Casi clásico.
En un eterno instante la vida pasó. A su edad ya no estaba dispuesto a intercambiar belleza por inteligencia. El lenguaje y las palabras son un laberinto de espejos. Las palabras, como representantes de conjuntos organizados en oraciones separadas por signos ortográficos, crean conceptos que en su tránsito intergeneracional evolucionan entregando una herencia con la que configurar unos conceptos con fronteras difusas como las que separan la divergencia entre territorios por medio de las mareas, los mitos.
Es a través del silencio como mostramos la verdadera naturaleza de la cosas, siendo y no pareciendo.
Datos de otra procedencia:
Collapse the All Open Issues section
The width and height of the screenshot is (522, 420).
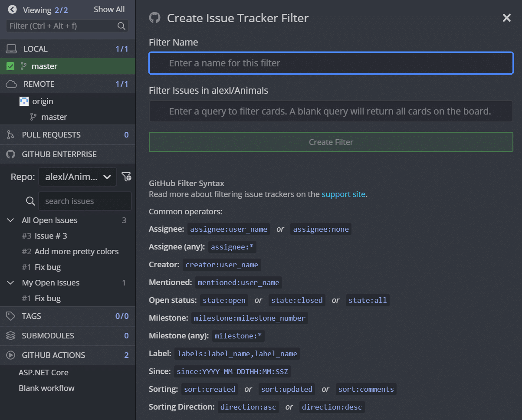[10, 220]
La palabra siempre recoge la esencia del pasado, el estanque donde se refleja, pero no es el agua en sí que mansa yacía en él, sino que le añade el sabor, color y textura del filtro cultural. Al ser pronunciada, cada palabra recorre el trayecto que la lleva al consenso que se le atribuye, su significado, para desde él constituir el atisbo de una verdad, la de algo que pertenece al pasado y que por ello dispone de la capacidad de confrontar las opiniones dividiendo las que se aceptan y las que no, como apariencia de una realidad actual de la que su permanencia es cuestionada. La paradoja del lenguaje consiste en que encasilla la experiencia del ser en un código preestablecido pese a lo cual, la humanidad ha podido evolucionar en su conocimiento, siempre cultural, edificado sobre el cimiento de unas creencias que siempre están expuestas al advenimiento de un cataclismo que las arrase y nos devuelva a la primigenia de saber que no se sabe nada. Es de sabios jugar a comprender; el conocimiento avanza a velocidad geológica, lo que creemos saber se asienta sobre las arenas movedizas de la verdad; uno necesita hundirse del todo en ellas para tocar el suelo con los pies; solo a partir de de ahí podemos pretender que el comienzo de la subida nos eleve.